As more Americans go without health insurance, the need for mobile health care units is growing, says Darien DeLorenzo, Executive Director of the San Francisco–based Mobile Health Clinics Network. With millions of people visiting emergency departments for what amounts to basic primary care needs, hospitals are shifting their funds to preventive care, DeLorenzo says. Often, that means preventive care on wheels.
Mobile clinics are parking at schools, businesses, supermarkets, and big-box stores across the country. Clinicians on board are offering services that include mammograms and vaccines, as well as dental care, to veterans, homeless persons, and runaways. Mobile health care was especially effective in the aftermath of Hurricane Katrina and the more recent tropical storms, DeLorenzo adds.
Getting NPs and PAs on Board
DeGroot and DeLorenzo say this growing trend is especially well suited to advanced practice nurses and PAs. It takes a certain kind of person to work in a mobile clinic, as DeLorenzo explains.
“You need a person who is self-motivated, who can be very flexible and individualistic, because you’re not going to be sitting there in an office with a lot of staff people around you,” she says. “You’ve got to be confident in yourself—a decision-maker—because if a patient comes in, you’ve got to be able make decisions for yourself.”
NPs and PAs with the ability to practice independently can learn more about opportunities in the mobile health care field during the Mobile Health Clinics Network’s joint conference with the American Telemedicine Association in Las Vegas in April 2009. (For details, visit www.mobilehealthclinicsnetwork.org.) Topics on the agenda include everything from how to conduct a needs assessment and write a grant to how mobile clinics can maintain continuity of care.
Service for All in Need
As a veteran in the mobile health care arena, Larry Friedman, MD, is now seeing the fruits of 10 years of working with troubled youth on the streets of San Diego. Thanks to his mobile unit, which is largely staffed by medical students at the University of California–San Diego Medical School, countless pregnancies and cases of sexually transmitted disease have been prevented.

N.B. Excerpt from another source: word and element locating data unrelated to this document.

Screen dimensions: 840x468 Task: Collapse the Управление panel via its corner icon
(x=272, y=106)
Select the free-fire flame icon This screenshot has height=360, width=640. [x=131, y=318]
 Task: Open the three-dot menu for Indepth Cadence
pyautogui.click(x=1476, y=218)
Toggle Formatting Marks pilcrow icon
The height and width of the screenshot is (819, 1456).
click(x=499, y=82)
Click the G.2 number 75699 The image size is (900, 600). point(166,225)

Ultimately, the clinic has offered a sympathetic ear and helped innumerable homeless teens find their way back into society. “A lot of times, it’s just a place where kids can come and talk about what’s going on in their lives,” he adds.

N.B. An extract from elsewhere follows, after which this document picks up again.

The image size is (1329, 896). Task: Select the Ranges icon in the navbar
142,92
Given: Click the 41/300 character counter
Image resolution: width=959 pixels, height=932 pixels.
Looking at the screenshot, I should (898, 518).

Friedman says he knew his program had built up trust with the local youth community when two girls from affluent La Jolla stepped onto the van one night. Usually, the mobile unit treats physical and sexual abuse victims, kids with substance abuse problems, and teens who have run away from home. But these girls were extremely well dressed, and they drove up in a nice car. They told Dr. Friedman they wanted an HIV test, but they didn’t want to go to their family doctor because they didn’t want their parents to know about it.
“That’s when I knew there was word on the street about this van,” Friedman says. “We were more than happy to do that for them.”